Stored records
————————
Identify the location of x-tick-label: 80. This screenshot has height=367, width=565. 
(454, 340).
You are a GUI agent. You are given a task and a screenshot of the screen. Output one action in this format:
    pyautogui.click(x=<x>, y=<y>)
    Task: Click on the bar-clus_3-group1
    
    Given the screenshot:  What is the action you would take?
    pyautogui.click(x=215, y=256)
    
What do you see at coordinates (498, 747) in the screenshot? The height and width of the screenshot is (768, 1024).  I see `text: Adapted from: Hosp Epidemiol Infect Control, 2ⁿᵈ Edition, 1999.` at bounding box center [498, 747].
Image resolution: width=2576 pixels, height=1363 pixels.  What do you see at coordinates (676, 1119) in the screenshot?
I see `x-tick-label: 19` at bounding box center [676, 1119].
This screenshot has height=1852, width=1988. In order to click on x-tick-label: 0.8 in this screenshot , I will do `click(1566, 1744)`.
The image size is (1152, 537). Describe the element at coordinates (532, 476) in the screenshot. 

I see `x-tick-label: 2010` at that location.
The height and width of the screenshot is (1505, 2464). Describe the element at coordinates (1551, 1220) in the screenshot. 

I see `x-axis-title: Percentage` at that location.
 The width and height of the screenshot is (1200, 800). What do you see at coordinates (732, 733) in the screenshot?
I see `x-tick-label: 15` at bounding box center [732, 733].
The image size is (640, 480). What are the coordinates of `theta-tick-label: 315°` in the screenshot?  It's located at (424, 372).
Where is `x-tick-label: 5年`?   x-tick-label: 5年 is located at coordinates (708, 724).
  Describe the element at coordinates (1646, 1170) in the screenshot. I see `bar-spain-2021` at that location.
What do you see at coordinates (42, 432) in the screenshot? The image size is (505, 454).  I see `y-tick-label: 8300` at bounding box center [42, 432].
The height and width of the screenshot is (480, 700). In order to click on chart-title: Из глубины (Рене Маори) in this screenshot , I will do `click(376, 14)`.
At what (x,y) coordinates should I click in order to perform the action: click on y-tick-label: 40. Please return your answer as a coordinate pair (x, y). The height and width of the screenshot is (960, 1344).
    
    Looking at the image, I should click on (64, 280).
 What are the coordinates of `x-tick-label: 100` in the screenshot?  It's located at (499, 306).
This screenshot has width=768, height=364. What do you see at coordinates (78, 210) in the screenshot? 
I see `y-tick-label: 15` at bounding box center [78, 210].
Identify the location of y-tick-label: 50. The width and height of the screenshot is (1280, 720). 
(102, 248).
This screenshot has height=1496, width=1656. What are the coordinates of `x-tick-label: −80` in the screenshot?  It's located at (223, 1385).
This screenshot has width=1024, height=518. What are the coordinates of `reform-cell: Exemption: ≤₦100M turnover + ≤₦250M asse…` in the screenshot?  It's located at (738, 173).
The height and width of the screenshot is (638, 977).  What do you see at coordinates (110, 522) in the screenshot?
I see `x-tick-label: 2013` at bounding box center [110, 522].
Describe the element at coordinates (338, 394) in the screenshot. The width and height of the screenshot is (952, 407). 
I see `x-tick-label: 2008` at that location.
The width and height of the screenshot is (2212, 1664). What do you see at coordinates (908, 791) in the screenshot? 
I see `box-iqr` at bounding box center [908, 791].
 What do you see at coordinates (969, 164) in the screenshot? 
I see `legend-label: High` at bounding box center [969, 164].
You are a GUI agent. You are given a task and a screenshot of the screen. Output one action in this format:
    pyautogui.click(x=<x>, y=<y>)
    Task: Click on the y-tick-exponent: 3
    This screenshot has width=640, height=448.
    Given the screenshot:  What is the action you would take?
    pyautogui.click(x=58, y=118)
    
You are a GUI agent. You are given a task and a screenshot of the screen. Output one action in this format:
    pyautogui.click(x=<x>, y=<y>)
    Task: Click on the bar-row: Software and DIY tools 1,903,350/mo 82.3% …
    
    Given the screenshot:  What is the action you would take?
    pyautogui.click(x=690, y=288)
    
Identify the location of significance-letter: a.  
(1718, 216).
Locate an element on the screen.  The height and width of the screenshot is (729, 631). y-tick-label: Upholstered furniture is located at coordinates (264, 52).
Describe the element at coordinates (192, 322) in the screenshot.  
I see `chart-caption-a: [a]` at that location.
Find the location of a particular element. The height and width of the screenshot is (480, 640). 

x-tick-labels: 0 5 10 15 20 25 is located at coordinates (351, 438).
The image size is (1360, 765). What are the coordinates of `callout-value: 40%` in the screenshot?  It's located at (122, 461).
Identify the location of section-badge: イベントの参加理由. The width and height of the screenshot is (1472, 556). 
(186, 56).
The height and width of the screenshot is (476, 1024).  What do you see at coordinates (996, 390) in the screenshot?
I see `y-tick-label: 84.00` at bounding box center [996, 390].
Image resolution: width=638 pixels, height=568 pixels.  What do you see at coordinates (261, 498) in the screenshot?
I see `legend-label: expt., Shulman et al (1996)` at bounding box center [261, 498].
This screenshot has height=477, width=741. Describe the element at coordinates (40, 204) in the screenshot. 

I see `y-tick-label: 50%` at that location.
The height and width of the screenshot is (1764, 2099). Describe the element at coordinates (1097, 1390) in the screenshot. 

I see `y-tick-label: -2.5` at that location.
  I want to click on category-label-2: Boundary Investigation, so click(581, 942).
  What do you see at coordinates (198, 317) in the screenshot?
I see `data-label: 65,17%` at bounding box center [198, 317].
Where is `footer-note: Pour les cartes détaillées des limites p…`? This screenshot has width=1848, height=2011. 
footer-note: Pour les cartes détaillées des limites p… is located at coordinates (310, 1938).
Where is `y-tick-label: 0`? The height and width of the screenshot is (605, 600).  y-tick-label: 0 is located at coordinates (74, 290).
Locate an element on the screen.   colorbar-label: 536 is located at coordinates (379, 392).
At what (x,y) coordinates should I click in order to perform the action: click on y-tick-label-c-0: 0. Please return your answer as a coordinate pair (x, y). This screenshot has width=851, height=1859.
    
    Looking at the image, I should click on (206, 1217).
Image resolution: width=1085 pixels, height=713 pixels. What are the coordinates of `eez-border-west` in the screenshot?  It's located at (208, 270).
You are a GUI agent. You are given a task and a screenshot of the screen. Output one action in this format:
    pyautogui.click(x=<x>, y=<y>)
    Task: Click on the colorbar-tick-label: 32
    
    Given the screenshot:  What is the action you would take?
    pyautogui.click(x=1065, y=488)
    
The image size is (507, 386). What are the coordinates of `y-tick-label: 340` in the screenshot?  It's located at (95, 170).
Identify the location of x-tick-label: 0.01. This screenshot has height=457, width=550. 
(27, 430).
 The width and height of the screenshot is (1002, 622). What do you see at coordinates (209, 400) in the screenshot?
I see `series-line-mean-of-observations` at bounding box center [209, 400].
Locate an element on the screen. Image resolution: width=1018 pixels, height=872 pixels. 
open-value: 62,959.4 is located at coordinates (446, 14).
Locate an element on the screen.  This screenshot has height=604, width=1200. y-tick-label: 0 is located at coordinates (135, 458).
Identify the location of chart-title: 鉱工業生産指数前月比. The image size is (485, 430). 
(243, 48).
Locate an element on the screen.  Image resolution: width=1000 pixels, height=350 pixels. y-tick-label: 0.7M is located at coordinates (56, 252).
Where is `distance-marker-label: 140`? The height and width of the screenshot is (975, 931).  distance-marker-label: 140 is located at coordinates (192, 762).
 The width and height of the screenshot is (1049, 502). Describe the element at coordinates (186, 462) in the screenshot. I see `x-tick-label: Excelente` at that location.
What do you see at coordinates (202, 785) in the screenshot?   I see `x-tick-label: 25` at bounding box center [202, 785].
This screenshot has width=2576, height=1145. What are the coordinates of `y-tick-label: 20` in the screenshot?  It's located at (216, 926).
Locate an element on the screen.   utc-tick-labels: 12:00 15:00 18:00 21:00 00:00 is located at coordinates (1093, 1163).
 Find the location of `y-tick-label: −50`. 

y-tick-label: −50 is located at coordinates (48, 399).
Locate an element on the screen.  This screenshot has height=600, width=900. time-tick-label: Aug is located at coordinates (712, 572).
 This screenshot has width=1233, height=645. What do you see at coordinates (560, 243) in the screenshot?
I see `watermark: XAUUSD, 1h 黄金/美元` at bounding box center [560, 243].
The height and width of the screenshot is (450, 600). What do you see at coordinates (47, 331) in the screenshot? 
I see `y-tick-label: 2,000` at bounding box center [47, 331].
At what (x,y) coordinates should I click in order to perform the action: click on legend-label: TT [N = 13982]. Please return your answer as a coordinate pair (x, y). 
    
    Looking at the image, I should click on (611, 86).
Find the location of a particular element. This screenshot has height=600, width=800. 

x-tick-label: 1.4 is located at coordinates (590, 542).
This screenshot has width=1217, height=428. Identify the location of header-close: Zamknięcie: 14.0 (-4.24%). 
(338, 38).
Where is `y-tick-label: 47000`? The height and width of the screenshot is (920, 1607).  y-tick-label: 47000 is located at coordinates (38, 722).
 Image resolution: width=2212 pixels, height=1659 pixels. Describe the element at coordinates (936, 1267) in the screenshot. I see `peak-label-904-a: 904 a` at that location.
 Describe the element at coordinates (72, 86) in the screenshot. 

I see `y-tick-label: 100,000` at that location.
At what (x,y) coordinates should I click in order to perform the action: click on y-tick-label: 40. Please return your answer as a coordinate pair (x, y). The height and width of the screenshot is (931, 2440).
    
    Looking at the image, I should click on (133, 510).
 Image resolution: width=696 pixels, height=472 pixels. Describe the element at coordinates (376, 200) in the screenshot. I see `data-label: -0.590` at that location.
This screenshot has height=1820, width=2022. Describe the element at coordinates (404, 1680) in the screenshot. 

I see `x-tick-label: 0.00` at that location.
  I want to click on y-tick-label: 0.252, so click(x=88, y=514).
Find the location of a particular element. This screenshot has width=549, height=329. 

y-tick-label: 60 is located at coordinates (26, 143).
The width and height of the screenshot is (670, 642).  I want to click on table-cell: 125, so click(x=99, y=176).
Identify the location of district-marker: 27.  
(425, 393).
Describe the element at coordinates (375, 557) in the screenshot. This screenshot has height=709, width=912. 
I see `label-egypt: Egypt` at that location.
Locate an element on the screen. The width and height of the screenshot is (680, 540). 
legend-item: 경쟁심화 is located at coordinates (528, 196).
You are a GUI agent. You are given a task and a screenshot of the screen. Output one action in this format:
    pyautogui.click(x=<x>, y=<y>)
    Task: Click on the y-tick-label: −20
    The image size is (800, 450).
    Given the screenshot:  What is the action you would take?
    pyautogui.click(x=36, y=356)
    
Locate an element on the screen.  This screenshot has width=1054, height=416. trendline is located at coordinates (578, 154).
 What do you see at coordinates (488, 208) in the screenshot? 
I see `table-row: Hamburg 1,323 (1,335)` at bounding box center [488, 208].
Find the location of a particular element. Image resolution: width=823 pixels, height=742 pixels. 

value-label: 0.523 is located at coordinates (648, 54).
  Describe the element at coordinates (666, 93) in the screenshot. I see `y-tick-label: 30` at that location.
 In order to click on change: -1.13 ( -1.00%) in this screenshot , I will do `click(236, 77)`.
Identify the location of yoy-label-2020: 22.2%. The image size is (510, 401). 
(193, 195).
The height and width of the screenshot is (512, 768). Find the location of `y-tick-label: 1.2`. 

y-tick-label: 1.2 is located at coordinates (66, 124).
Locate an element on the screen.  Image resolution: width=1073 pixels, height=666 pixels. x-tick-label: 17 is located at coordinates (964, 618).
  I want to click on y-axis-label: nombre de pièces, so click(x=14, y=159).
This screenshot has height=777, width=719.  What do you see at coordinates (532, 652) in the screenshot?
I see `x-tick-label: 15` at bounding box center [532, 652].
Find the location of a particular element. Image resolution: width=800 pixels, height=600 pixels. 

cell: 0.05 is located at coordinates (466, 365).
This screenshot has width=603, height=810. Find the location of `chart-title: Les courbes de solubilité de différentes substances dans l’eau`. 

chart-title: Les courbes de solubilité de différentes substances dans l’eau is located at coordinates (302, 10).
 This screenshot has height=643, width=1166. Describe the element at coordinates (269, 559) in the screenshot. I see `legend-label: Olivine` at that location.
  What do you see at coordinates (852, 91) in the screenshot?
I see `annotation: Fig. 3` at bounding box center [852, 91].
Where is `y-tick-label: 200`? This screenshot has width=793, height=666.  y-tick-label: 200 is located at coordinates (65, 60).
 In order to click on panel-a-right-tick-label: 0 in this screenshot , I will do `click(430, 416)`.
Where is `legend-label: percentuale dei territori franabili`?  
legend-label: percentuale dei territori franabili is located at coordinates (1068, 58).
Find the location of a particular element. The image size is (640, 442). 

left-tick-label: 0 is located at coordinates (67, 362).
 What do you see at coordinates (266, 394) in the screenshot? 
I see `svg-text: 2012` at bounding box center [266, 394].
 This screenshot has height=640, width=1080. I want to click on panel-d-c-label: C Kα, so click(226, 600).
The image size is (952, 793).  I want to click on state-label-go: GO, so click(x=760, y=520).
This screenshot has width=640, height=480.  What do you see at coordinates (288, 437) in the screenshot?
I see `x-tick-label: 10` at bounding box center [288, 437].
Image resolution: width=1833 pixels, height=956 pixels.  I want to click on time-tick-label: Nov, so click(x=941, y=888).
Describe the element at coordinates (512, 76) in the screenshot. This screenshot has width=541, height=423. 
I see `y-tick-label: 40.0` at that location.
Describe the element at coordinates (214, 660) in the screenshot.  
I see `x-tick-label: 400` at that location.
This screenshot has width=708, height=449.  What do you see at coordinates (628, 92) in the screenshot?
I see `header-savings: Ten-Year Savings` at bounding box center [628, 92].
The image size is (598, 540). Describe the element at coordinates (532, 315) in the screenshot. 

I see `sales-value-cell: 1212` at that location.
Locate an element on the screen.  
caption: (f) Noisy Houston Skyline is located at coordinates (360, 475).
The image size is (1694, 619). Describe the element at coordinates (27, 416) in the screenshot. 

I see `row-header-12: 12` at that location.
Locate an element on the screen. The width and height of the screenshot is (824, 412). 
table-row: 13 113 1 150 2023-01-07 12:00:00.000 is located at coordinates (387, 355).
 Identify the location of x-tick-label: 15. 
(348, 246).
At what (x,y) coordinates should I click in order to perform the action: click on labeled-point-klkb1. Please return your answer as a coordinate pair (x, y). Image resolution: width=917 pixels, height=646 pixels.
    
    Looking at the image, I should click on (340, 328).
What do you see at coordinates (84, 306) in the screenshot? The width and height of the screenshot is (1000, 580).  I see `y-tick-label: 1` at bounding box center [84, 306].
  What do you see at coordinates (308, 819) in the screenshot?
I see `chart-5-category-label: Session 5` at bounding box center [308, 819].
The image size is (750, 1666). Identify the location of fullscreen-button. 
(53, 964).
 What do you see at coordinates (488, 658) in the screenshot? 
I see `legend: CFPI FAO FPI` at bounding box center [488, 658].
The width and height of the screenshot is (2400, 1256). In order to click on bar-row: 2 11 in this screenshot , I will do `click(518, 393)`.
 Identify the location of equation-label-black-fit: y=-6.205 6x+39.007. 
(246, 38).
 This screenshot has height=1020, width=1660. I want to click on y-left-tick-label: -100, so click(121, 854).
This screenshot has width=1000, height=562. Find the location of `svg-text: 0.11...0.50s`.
————————
● Problem to work on: Please reproduce word for word the lines running from the start of the records through the line containing "(454, 340).", with that line included.

● Solution for this exercise:
Identify the location of x-tick-label: 80. This screenshot has height=367, width=565. 
(454, 340).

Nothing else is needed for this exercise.